Number of Participants With Clinically Significant Changes or Abnormalities in Clinical Laboratory Values Reported as AEs	Part A: Day 1 and End of Study (EOS) Day 31 if not continuing to Part B, Part B: Days 8 and 15 of each cycle and EOS (Up to 117 days)	An abnormal laboratory was assessed to be an AE if the value lead to discontinuation or delay in treatment, dose modification, therapeutic intervention, or was considered by the investigator to be a clinically significant change from Baseline.
Percentage of Alisertib Metabolites in Urine Following a Single Dose of [^14C]-Alisertib Oral Solution	Predose and multiple timepoints post-dose (0 to 192 hours)	Total radioactive peak distributions of metabolites in 0 to 192 hours pooled urine samples from participants.
Percentage of Alisertib Metabolites in Feces Following a Single Dose of [^14C]-Alisertib Oral Solution	Predose and multiple timepoints post-dose (0 to 192 hours)	Total radioactive peak distributions of metabolites in 0 to 192 hours pooled fecal samples from participants.

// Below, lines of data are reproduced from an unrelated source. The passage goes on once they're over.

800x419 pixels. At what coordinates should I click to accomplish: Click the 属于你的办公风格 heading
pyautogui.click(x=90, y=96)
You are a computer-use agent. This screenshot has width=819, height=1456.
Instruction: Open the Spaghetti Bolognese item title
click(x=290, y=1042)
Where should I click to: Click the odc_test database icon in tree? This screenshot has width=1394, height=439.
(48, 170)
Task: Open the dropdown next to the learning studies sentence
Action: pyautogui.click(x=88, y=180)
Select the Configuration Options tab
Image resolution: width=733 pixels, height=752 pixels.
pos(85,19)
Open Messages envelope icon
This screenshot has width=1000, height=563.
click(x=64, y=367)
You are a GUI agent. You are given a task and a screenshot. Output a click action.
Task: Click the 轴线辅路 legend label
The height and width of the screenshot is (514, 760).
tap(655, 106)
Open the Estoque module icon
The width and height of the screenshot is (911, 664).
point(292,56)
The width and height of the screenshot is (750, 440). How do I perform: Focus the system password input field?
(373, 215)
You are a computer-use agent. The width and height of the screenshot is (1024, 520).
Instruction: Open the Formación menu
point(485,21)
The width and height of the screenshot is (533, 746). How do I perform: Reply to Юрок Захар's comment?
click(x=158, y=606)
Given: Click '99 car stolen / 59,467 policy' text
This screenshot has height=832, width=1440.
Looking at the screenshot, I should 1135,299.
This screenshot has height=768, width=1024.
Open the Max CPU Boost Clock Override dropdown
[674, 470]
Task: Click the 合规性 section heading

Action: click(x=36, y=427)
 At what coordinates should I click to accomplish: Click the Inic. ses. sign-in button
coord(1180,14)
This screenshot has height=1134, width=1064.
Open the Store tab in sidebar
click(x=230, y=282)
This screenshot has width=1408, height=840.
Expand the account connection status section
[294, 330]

Number of Participants With Clinically Significant Changes or Abnormalities in Vital Sign Measurements	Part A: Day 1 and EOS (Day 31 if not continuing to Part B), Part B: Day 1 of each cycle and EOS (Up to 117 days)	Vital signs included body temperature, heart rate, and sitting blood pressure. The investigator determined if the changes were clinically significant.